The day/night shift in piping condensation loading is significant. At night the aftercooler outlet temperature drops closer to ambient and the aftercooler removes less moisture. The piping picks up a larger fraction of the total. Downstream drain points see their peak loading between roughly 11 PM and 5 AM.

At compressed-state conditions, 30°C saturated air holds about 33 g/m³. Cooling to 10°C leaves 9.4, delta 23.6. At 53°C: 98 g/m³, cooling to 33°C leaves 37, delta 61. The absolute per-cubic-meter delta in the piping is larger during the day. Yet the aftercooler already stripped most of the moisture during the day because its inlet-outlet differential was large. At night the aftercooler strips less, so the piping's share grows. A single design temperature calculation gives an average that hides the nighttime peak. Hourly temperature data through the node calculation over 24 hours captures it.

Separators and Drains

04

Cyclone separators capture about 90% of liquid water. The rest travels downstream as fine droplets and adds to the loading at every downstream drain point. Total system condensate volume does not change based on separator efficiency. Drain point loading distribution changes. Downstream drains need margin for carryover.

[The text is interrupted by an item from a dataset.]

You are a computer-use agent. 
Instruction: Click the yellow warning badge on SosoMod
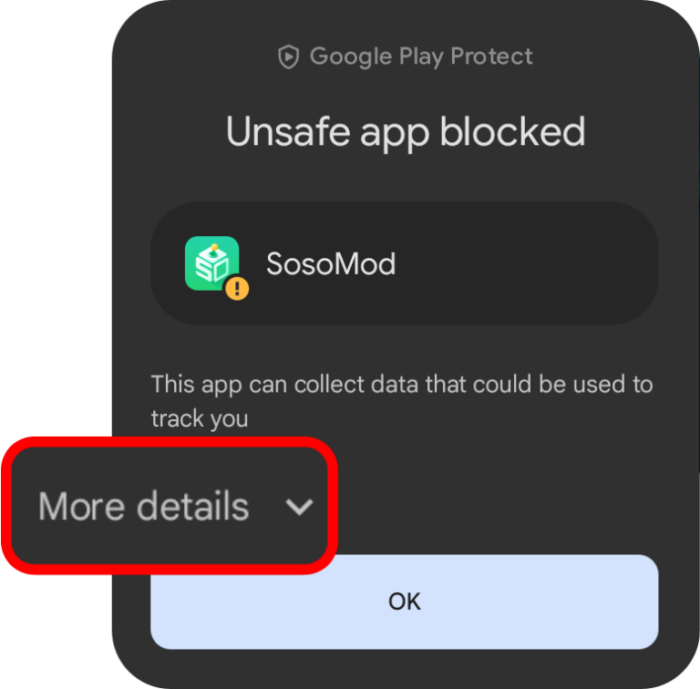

Timer drains: DN15 valve, 7 bar, 10-second open, roughly 20 liters compressed air per cycle, 160 liters FAD. Six cycles per hour, 24 hours, 23 m³ FAD per day per drain. At a production cost around 0.025 USD/m³ FAD (assuming 0.08 USD/kWh and a compressor running 6.5 kW per m³/min), one drain wastes about 210 USD/year. Thirty drains: roughly 6,300 USD/year.

Zero-loss drains sense condensate level, open only when liquid is present, no air lost. Unit cost five to ten times a timer drain. Payback at 30 drains is 8 to 12 years. Timer drains with tight tuning are cheaper for most systems.

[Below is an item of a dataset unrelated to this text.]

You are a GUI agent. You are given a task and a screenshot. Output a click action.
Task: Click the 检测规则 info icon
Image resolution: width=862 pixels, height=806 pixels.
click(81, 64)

Timer tuning depends on knowing the condensate volume at each drain point. Better calculation, tighter tuning, less wasted air. This narrows the economic advantage of zero-loss drains and extends their payback.

Seasonal condensate variation
System Monitoring

PLC-connected timer drains can run different parameters for day and night to match the shifted condensation loading discussed above. Most plants do not configure this. The commissioning default is a single interval.

Spring and fall produce the widest diurnal swings, often over 18°C. Summer-to-winter condensate ratio runs three to five times. Size equipment for the hottest month, ASHRAE 1% design conditions from the Fundamentals handbook (2021 edition, chapter 14, Table 1, column "1% Cooling DB/MCWB").

Refrigerated Dryer

05

Same X_sat formula. Pressure dew point 3 to 10°C. Inlet moisture is the aftercooler outlet value. Using ambient doubles-counts water.

Dryer condensate volume works as a diagnostic for the upstream aftercooler. If inlet conditions are stable, drain output should track the calculated value. Consistently low suggests a clogged drain or frosting evaporator. Consistently high suggests the aftercooler is underperforming and passing more moisture than the design assumed.

Desiccant dryers push dew point below -40°C. At that temperature saturated moisture content is 0.12 g/m³, downstream condensation is zero under normal conditions. Water captured during adsorption comes out during regeneration, condenses in the exhaust line, and goes into plant wastewater accounting.

Drain and condensate collection
Condensate Collection Points

Condensate pH and Oil

06

pH 4.5 to 6 from dissolved CO₂. Oil-injected compressors: 200 to 5,000 mg/L emulsified lubricant in the condensate. Oil-water separator sized for peak hourly rate. Oil-free compressor condensate: no mineral oil, treatment per local discharge regulations.

Online Calculators

07

CAGI simplified method. One node, fixed approach, 100% separation. Aftercooler outlet temperature locked. The output describes a new, clean machine.